Postsecular Turn and Digital Storytelling of Buddhist Identity
DOI:
https://doi.org/10.14515/monitoring.2026.3.3229Keywords:
postsecularity, traditional Buddhism, identity narratives, Buryatia, Tuva, digital storytelling, hybrid postsecular media, community of interpretationAbstract
The article analyzes the results of applied sociological research on post-secular identity narratives as presented in the digital storytelling of representative cases: the TV program “Buddhist Wednesday” (TV company Tivikom) and the TV program “Buddhist Path” (TV channel Tuva 24). The methodological framework for the study combines the author’s adaptation of K. Eder’s concepts of “identity narratives” with N. Couldry’s concept of digital storytelling. The principal methods of the applied research include case study, qualitative content analysis of video and audio texts from digital storytelling, and narrative interviews.

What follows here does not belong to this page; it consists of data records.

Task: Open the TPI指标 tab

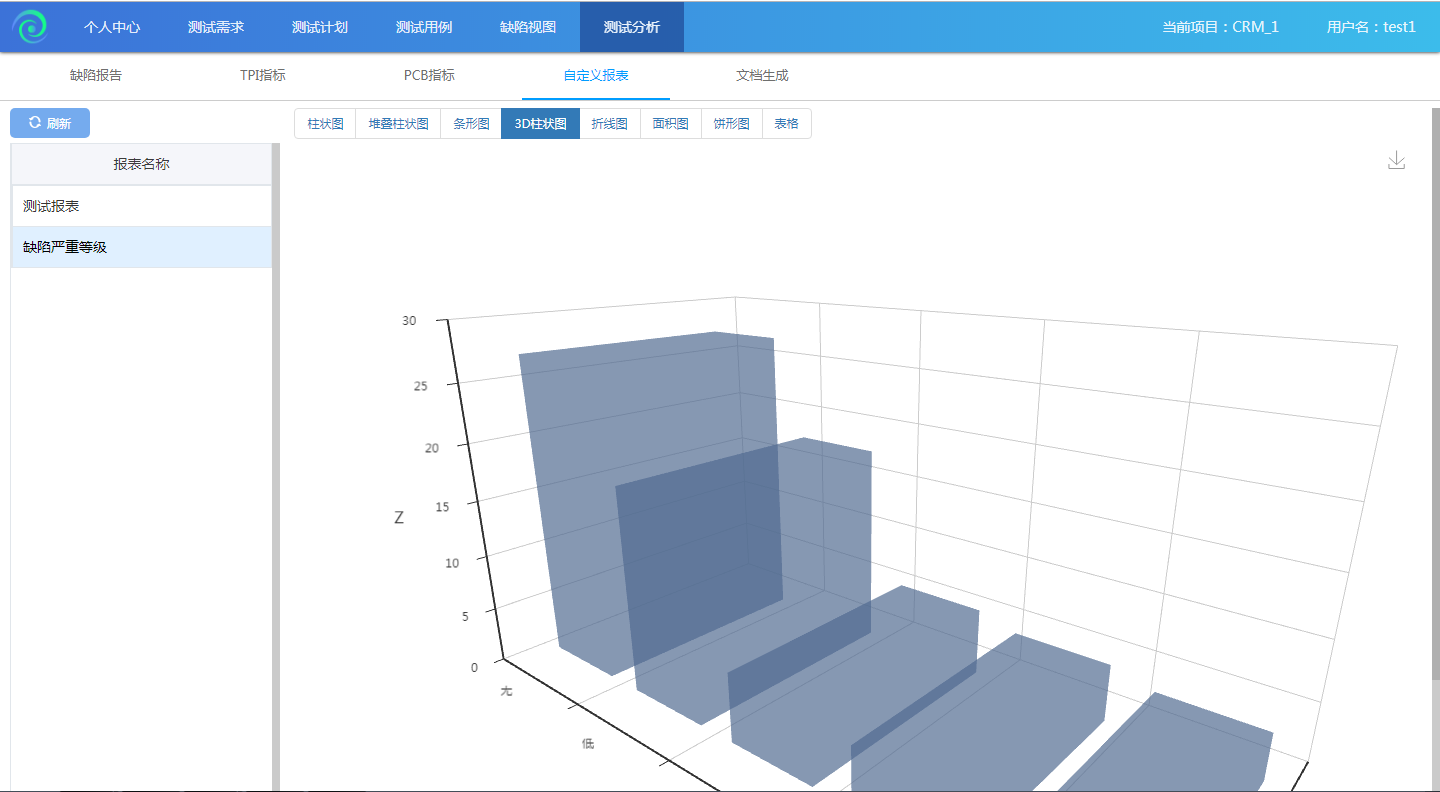Action: point(263,75)
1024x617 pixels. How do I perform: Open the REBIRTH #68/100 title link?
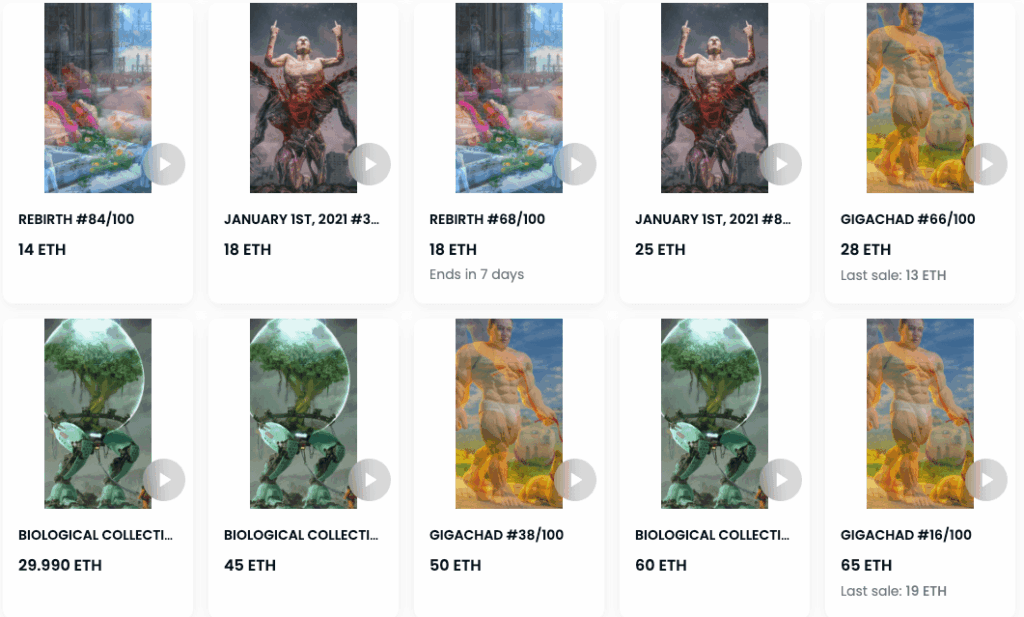click(487, 219)
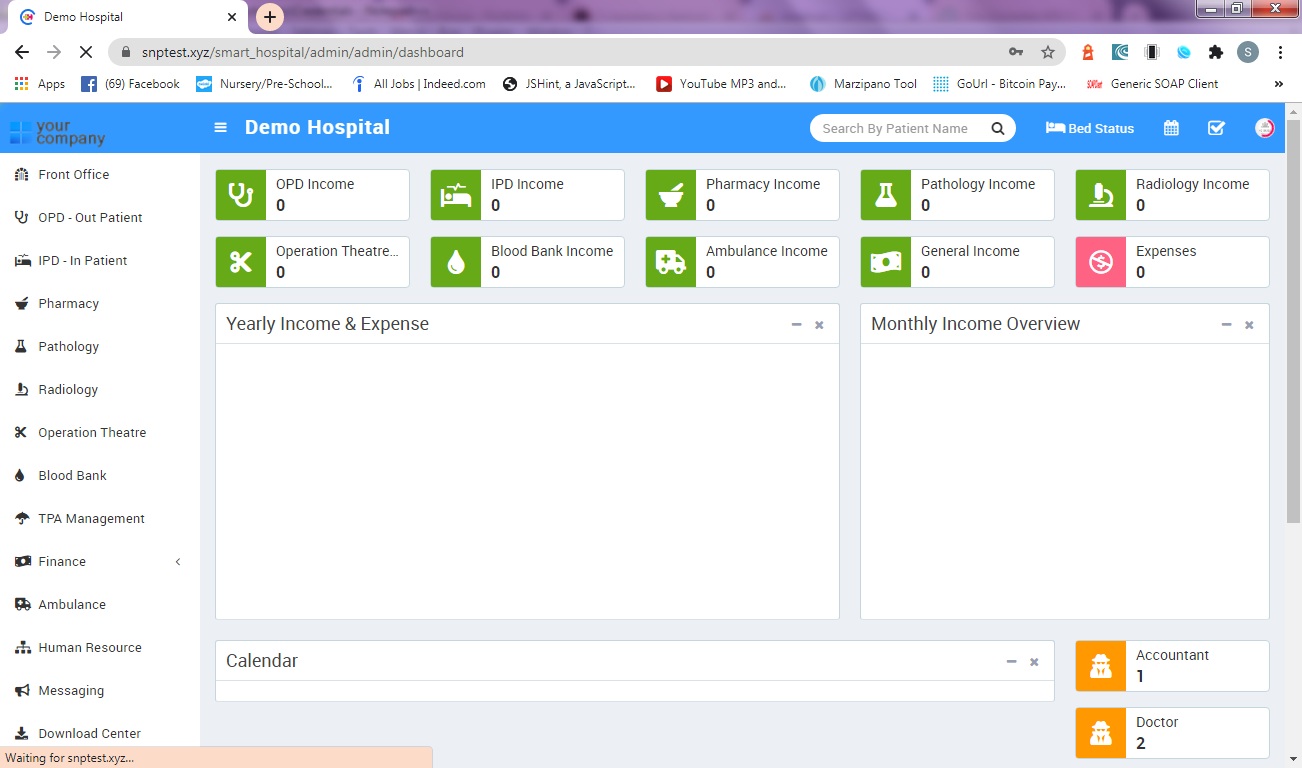The height and width of the screenshot is (768, 1302).
Task: Close the Monthly Income Overview panel
Action: point(1249,325)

The selected cases promote identity narratives in the secular public sphere that appeal to the spiritual, moral, and ideological values of the Buryat and Tuvan peoples as Buddhist ethno-national communities within the Russian Federation. The analysis of the narratives of “Buddhist Wednesday” and “Buddhist Path” provided direct engagement with the multiple realities of the cultural codes and identities of Russian traditional Buddhism. Each program presents narratives from corresponding communities of interpretation. “Buddhist Wednesday” promotes the identity narratives of Buryat professional clergy, teachers of the Buddhist University, and abbots of large datsans (monasteries) that are part of the Buddhist Traditional Sangha of Russia (BTSR). In these media representations, the identity narrative is constructed through the interweaving of ethno-national, Buddhist, and civic components. The Buryat Buddhist tradition and land are interpreted as the “cradle of Russian Buddhism”, with its own sacred geography, shrines, and autocephalous spiritual head, who have historically defended the Russian Fatherland. The program “The Buddhist Path” brings into the public sphere identity narratives of a hybrid community of interpretation, comprising Tuvan Buddhist clergy, lay practitioners, and academic scholars. “Buddhist Path” introduces a digital narrative into the secular public sphere in which identity assembly is presented as interweavings of signifiers of the Buddhist tradition transmitted in the Tuvan language, generations of Buddhist clergy who have made significant contributions to the formation of Tuvan statehood and its intelligentsia, as well as to the preservation of traditional spiritual and moral values of Russian society and the Tuvan ethno-national community as a unit within it.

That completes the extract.